Your goal —
Can you rewrite the data from the line with "Switch to large icons" up to and including the line with "The width and height of the screenshot is (1000, 699)." as a two-column CSV with the headers instruction and reply? Each row should hold one instruction and its reply, each in a single quoted field with line breaks replaced by spaces.

++++++++++

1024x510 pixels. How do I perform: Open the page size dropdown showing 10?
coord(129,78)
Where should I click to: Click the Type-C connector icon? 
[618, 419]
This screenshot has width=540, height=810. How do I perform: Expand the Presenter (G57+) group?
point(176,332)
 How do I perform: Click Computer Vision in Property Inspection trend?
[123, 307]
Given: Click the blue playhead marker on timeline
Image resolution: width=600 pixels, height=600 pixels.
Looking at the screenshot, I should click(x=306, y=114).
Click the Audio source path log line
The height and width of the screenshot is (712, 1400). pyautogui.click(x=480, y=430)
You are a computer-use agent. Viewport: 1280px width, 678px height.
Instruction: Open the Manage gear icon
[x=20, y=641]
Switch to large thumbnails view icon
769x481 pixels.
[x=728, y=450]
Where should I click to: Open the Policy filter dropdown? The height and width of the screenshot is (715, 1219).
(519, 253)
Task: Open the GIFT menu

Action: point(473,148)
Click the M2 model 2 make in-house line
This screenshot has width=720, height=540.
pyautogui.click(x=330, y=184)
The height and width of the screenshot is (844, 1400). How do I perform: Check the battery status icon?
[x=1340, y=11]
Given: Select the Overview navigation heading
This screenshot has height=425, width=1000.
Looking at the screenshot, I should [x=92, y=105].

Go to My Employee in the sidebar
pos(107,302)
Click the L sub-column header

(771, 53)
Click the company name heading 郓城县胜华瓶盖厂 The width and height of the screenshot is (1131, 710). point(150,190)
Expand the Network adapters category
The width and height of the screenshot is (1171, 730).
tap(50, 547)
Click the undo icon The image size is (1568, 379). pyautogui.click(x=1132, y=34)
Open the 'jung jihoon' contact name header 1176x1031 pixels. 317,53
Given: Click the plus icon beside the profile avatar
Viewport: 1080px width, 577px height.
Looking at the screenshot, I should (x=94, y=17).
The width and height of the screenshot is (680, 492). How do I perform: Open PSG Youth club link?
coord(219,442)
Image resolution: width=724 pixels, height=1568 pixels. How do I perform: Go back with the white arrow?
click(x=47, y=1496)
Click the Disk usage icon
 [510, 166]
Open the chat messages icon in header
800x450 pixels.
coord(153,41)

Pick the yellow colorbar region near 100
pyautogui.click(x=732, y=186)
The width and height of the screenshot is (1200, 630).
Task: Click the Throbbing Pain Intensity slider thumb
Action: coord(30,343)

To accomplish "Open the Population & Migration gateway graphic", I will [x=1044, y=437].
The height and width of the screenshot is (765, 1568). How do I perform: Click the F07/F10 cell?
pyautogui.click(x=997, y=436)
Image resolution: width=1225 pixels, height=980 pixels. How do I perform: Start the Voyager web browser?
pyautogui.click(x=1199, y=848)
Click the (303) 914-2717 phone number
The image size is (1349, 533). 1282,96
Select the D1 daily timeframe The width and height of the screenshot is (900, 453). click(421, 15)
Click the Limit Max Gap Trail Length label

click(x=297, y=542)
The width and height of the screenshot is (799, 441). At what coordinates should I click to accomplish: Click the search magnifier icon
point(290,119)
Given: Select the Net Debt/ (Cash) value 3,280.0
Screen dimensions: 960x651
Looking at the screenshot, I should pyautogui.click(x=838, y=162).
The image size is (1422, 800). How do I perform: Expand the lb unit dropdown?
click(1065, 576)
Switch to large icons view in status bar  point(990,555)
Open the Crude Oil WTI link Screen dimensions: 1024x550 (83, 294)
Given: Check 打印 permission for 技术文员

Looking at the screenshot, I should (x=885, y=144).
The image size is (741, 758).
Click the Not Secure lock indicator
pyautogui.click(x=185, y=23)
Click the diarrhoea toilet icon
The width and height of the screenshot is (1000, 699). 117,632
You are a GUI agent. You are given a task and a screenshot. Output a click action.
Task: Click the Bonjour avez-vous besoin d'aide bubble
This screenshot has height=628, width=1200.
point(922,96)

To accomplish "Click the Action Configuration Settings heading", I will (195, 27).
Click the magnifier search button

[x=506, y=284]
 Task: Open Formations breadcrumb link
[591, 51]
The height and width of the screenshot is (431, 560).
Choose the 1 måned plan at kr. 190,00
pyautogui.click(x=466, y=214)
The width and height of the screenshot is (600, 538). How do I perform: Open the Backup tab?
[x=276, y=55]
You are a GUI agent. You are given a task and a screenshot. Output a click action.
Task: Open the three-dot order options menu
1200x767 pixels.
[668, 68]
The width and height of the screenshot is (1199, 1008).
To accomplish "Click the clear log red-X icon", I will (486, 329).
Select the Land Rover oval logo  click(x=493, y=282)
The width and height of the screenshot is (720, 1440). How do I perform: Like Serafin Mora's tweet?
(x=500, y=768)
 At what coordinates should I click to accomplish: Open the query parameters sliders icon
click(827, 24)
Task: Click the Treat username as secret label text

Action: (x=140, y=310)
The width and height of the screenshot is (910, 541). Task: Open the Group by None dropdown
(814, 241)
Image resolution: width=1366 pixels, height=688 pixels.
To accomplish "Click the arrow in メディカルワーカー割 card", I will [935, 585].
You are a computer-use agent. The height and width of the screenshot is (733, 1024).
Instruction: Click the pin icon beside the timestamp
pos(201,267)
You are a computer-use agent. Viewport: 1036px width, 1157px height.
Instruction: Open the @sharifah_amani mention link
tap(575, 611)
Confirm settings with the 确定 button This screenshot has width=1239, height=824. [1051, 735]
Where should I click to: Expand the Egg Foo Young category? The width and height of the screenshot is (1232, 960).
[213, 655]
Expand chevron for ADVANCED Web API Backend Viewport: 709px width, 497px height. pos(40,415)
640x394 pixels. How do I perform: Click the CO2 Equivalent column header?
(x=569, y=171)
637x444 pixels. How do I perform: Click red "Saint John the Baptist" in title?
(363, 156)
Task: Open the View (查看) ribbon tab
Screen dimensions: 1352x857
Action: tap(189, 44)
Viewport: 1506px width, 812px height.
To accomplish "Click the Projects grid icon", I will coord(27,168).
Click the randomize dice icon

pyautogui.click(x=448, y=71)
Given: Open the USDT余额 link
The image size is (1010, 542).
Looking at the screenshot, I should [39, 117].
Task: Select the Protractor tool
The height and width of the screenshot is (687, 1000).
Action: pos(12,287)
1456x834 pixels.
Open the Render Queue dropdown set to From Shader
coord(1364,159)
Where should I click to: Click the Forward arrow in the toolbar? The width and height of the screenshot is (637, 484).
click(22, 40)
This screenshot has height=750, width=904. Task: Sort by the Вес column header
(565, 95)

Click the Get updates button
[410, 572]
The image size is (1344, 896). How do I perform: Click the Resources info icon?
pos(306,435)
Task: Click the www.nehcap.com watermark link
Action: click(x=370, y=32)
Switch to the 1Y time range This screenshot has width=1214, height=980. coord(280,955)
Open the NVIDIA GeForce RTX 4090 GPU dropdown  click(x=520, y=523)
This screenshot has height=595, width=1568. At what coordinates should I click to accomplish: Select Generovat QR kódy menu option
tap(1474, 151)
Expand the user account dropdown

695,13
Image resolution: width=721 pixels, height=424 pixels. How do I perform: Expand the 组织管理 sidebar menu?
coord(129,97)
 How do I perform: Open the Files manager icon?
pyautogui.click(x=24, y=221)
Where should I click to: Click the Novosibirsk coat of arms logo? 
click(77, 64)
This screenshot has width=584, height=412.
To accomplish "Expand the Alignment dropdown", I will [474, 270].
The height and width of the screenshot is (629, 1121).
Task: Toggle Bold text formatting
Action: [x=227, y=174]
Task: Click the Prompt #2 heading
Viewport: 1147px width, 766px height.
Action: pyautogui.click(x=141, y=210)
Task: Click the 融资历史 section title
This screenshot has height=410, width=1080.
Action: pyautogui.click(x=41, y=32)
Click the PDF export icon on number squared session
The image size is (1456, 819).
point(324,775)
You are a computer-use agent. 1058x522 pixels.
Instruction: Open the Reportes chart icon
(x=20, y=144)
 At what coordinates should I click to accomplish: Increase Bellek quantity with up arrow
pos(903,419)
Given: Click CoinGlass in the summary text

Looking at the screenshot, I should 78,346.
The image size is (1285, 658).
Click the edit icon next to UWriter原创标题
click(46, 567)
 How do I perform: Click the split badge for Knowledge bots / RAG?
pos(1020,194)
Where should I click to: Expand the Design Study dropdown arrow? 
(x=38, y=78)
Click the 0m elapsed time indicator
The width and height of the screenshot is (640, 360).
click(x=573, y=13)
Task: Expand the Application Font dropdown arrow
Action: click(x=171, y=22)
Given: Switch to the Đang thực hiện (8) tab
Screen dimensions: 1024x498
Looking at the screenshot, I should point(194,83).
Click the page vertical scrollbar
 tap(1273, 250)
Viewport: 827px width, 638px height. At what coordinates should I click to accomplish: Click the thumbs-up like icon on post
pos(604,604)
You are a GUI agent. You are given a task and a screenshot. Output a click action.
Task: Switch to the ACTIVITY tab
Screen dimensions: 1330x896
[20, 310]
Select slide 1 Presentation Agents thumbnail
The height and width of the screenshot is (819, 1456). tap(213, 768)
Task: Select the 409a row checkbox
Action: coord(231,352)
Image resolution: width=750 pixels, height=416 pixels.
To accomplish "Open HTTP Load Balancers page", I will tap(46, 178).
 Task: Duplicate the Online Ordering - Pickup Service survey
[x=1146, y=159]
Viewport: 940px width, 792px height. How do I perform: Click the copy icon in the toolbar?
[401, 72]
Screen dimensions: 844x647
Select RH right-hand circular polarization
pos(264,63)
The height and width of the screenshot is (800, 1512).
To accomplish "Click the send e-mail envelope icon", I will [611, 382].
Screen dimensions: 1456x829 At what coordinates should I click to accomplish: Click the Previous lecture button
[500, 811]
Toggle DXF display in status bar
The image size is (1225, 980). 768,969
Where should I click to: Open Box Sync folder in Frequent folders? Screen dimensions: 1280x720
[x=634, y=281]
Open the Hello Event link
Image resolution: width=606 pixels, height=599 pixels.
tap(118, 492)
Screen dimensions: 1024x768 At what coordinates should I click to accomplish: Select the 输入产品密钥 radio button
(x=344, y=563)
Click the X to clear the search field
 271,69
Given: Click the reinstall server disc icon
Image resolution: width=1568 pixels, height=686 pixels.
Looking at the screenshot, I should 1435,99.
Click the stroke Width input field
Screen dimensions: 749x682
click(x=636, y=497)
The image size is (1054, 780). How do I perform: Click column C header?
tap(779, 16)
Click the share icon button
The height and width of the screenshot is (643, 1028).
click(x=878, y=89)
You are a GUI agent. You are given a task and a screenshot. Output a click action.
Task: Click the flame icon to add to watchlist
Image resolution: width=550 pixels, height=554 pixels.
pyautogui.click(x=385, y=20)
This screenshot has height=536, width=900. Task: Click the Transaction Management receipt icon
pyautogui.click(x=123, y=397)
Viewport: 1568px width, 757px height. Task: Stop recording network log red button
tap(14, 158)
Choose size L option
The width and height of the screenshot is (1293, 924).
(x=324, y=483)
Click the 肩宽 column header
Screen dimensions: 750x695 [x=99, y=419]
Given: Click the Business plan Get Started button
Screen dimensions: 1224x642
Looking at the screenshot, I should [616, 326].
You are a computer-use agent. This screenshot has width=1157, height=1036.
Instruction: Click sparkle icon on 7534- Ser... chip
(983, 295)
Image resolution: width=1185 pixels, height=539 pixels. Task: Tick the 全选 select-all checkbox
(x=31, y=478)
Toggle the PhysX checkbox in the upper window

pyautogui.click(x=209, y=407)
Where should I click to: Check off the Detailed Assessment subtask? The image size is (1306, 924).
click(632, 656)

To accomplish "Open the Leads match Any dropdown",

++++++++++

Reply to the exercise —
instruction,reply
"Switch to large icons view in status bar","point(990,555)"
"Open the Crude Oil WTI link Screen dimensions: 1024x550","(83, 294)"
"Given: Check 打印 permission for 技术文员","Looking at the screenshot, I should (x=885, y=144)."
"The image size is (741, 758). Click the Not Secure lock indicator","pyautogui.click(x=185, y=23)"
"Click the diarrhoea toilet icon","The width and height of the screenshot is (1000, 699). 117,632"